Recap of the Week’s Most Important Stories
1. Leading industrial gas producer and distributor Linde reported adjusted earnings from continuing operations of $1.89 per share in first-quarter 2020, beating the Zacks Consensus Estimate of $1.83. Moreover, the bottom line improved from the year-ago figure of $1.69 per share. The company’s strong quarterly earnings were supported by improved prices across Americas, Asia Pacific, Europe, Middle East & Africa.
Sales at the Americas unit (Linde’s largest business segment) in the March-end quarter of 2020 were $2,677 million, down from $2,702 million in the year-ago quarter. However, the segment contributed $661 million to operating profit, mirroring an improvement from $584 million in first-quarter 2019. Higher prices and volume primarily contributed to the outperformance.
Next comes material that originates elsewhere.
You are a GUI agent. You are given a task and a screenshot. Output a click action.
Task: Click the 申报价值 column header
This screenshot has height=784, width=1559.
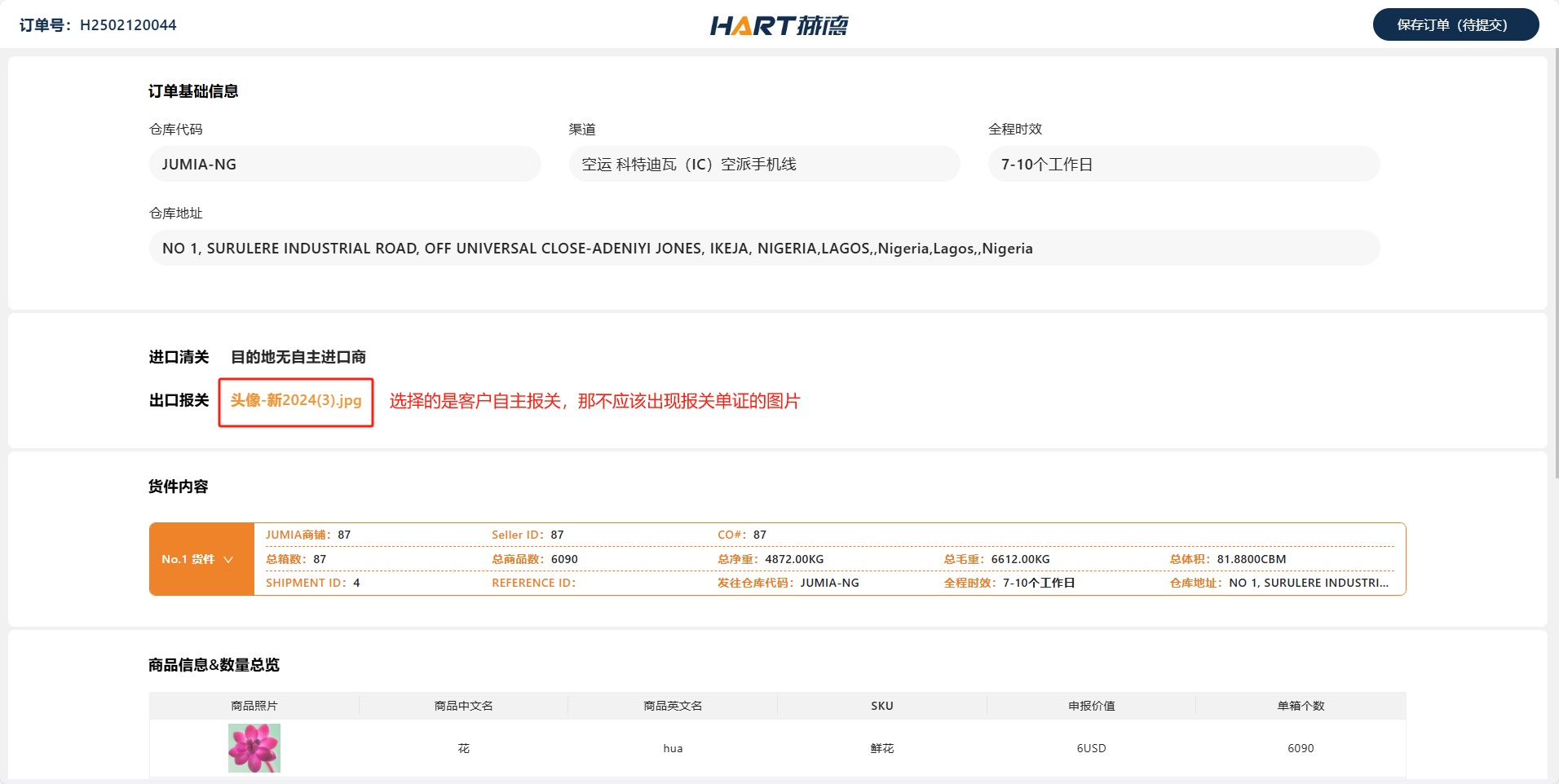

As of Mar 31, 2020, Linde had cash and cash equivalents of $4,014 million. Long-term debt totaled $10,021 million. Its debt-to-capitalization ratio was 0.24. (Linde Q1 Earnings Beat Estimates on Higher Prices)
2. Downstream operator Phillips 66 reported first-quarter 2020 adjusted earnings per share of $1.02, beating the Zacks Consensus Estimate of 63 cents, courtesy of contributions from Midstream and Marketing, and Specialties businesses. Moreover, the bottom line rose from the year-ago figure of 40 cents due to higher realized marketing fuel margins in both the United States and international markets.
In the reported quarter, Phillips 66 generated $217 million of cash from operations. Its capital expenditures and investments totaled $923 million. As of Mar 31, 2020, cash and cash equivalents were $1.2 billion, reflecting a sequential decline from $1.6 billion. Total debt rose to $13 billion from $11.8 billion in fourth-quarter 2019. The company’s debt to capitalization was 35%. Notably, it has secured additional liquidity of $3 billion through term loan and senior notes.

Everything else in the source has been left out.